Do you plan in your next release to add the capability of changing audio gain channel level or apply normalization for DVD (as it is possible with mobile encoding), and delay correction?

DVD audio level are not always the same and you have to tweak the DVD player....

thanks
Francois

PS: I see two way to implement it:

1- access to Besweet which is free and very efficient (around 10mn to normalize a total film .ac3 file and which can find the best maximum gain automatically (two pass ac3 transcoding and NOT re-encoding))

2- allow the use of avisynth audio command on the .ac3 file

In both case the demux and final mux is already done with the DVD-RB soft

steptoe
13th January 2009, 19:08
Do you mean this :

http://avisynth.org/mediawiki/Normalize

But the snag is it still needs manual effort by you, but I know what you mean

I believe it is on the wishlist thats slowly being worked on, but isn't that much of a priority, but you are not the only one that complains how quiet the audio tracks on on the majority of DVDs

Maybe they do it so low, so then people won't moan that the audio is clipping and distorted on xxxxx DVD player, more a case of being over cautious by the DVD producers

jdobbs
13th January 2009, 20:39
Dear Jdobbs,

Do you plan in your next release to add the capability of changing audio gain channel level or apply normalization for DVD (as it is possible with mobile encoding), and delay correction?

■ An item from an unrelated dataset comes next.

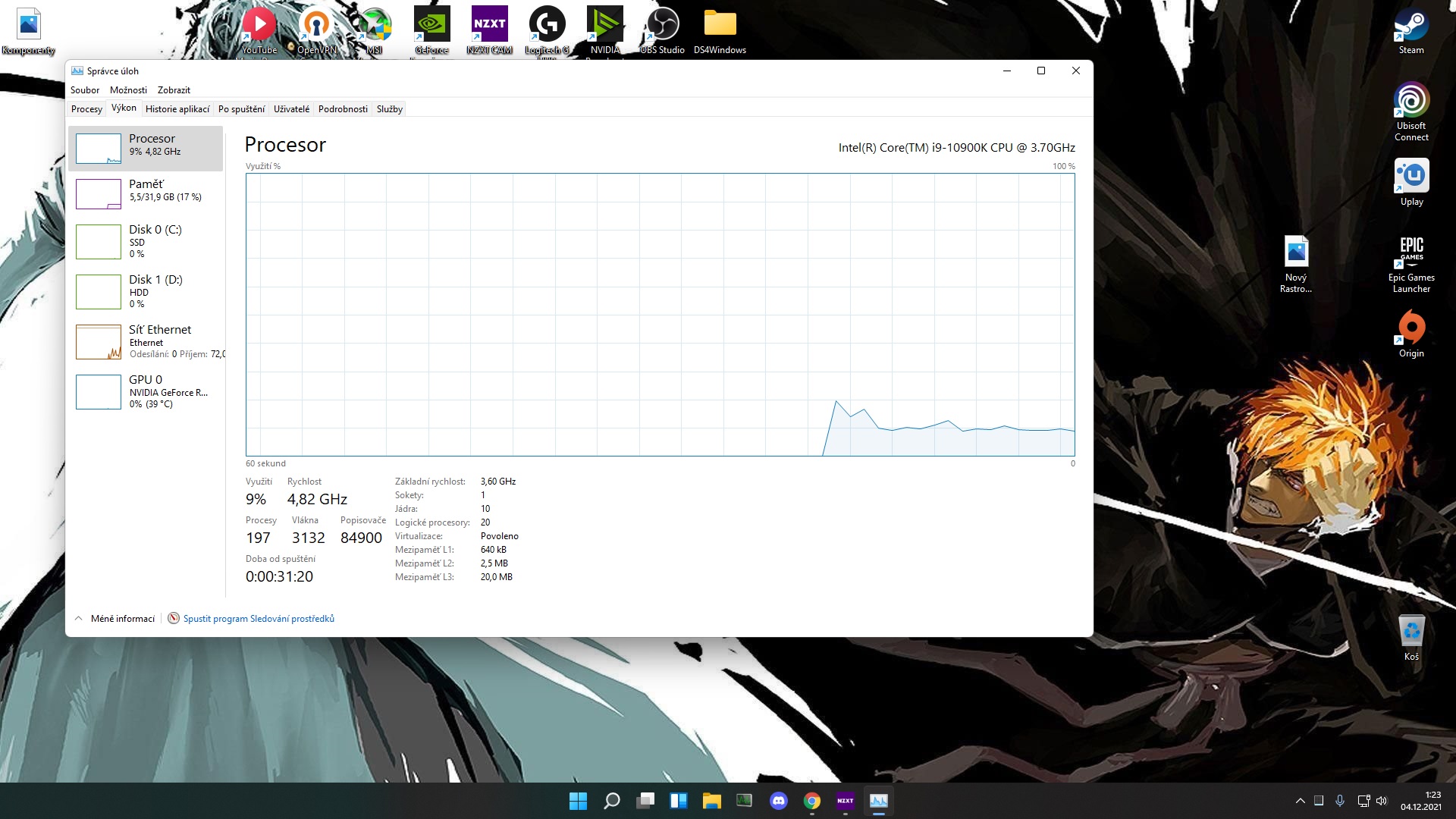Switch to the Procesy tab
The width and height of the screenshot is (1456, 819).
point(86,109)
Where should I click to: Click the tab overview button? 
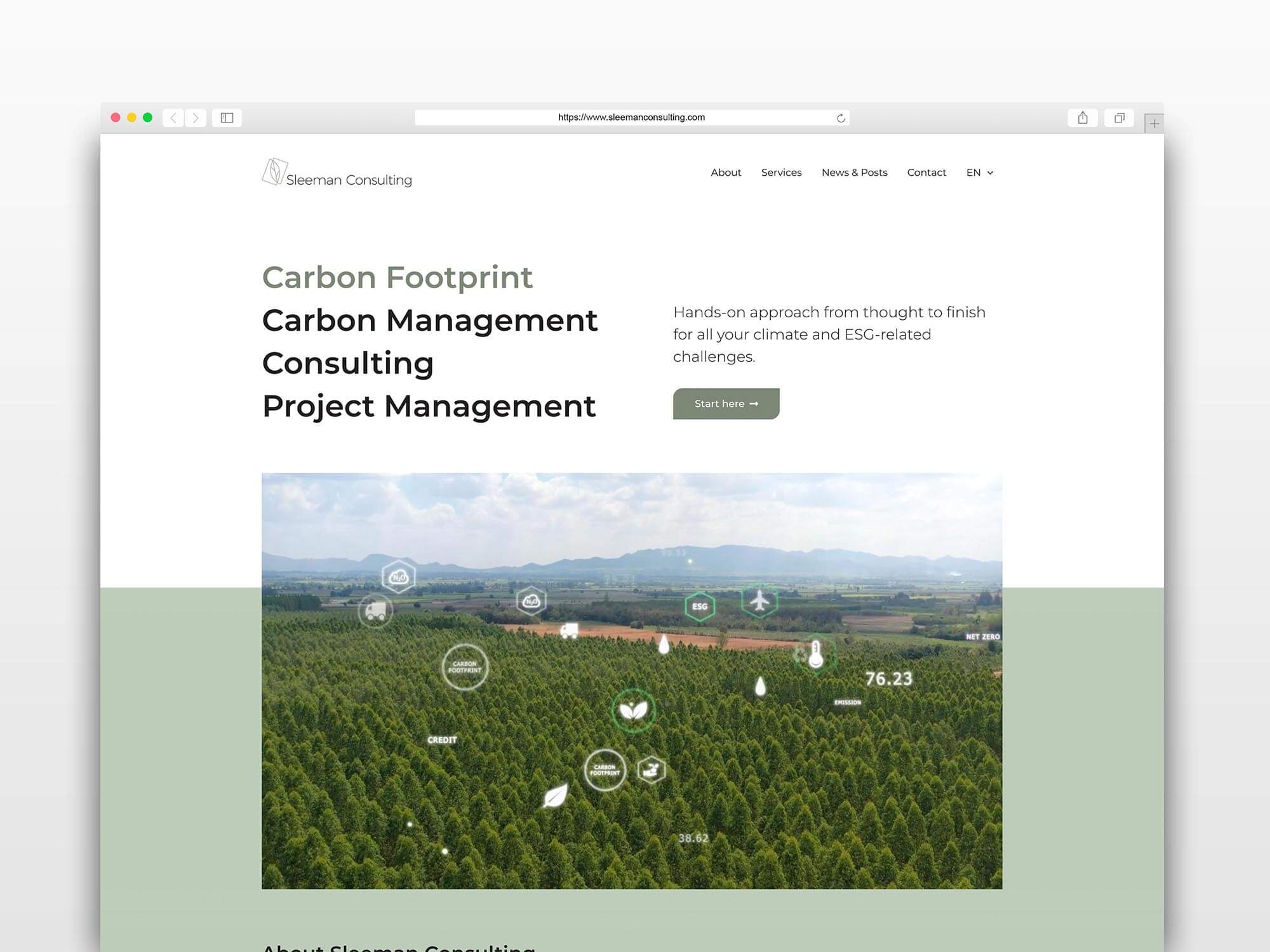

DVD audio level are not always the same and you have to tweak the DVD player....

thanks
Francois

PS: I see two way to implement it:

1- access to Besweet which is free and very efficient (around 10mn to normalize a total film .ac3 file and which can find the best maximum gain automatically (two pass ac3 transcoding and NOT re-encoding))

2- allow the use of avisynth audio command on the .ac3 file

In both case the demux and final mux is already done with the DVD-RB soft Right now DVD-RB doesn't reencode audio at all. It is kept intact and reintegrated during REBUILD. So there really is no opportunity to normalize or amplify without a lot of code rewrites.

As an interesting aside, this is one of those things I've always found amusing about people's preconceived idea of sound. I've gotten problem reports from people before that says they didn't like the way the audio had degraded in the REBUILD... even though it was the exact same bit-for-bit audio that was on the original disc. One guy even told me he was an "audio expert" and didn't believe me. I had him demux both from the copy and original and do a compare. They matched of course. I see the same discussions related to DD compared to DTS, and 448Kbs compared to 640Kbs today. People always hear what they want to hear... regardless of the facts. :)

fjhdavid
14th January 2009, 09:58
Jdobbs I agree with you completely, in fact when I recorded my DVDs I made a mistake and my sound is 10 dB lower as it should be for my hundreds of DVD ! I know that the sound is left intact.

Is there a way to find the .ac3 and.d2v files somewhere on the hard drive after DVD-RB demux and encode, then I will be able to work on the .ac3 file with Besweet and re-author the whole thing with rejig without to have to demux everything from the beginning?

Thanks

jdobbs
14th January 2009, 14:11
It isn't extracted. It is read directly from the original VOB files and multiplexed back into the output VOB along with the new video.

blutach
17th January 2009, 00:03
I know it's low priority, especially when compared to getting BDRB finalised, but some DVDs have just atrociuos audio tracks which do need some manipulation. The answer, fjhdavid, is to do some "preprocessing" (I know it is bad, but what's a guy to do?). Demux from the original rip, process in BeSweet or whatever, remux and feed that to DVDRB. I am sure this is what you do anyway.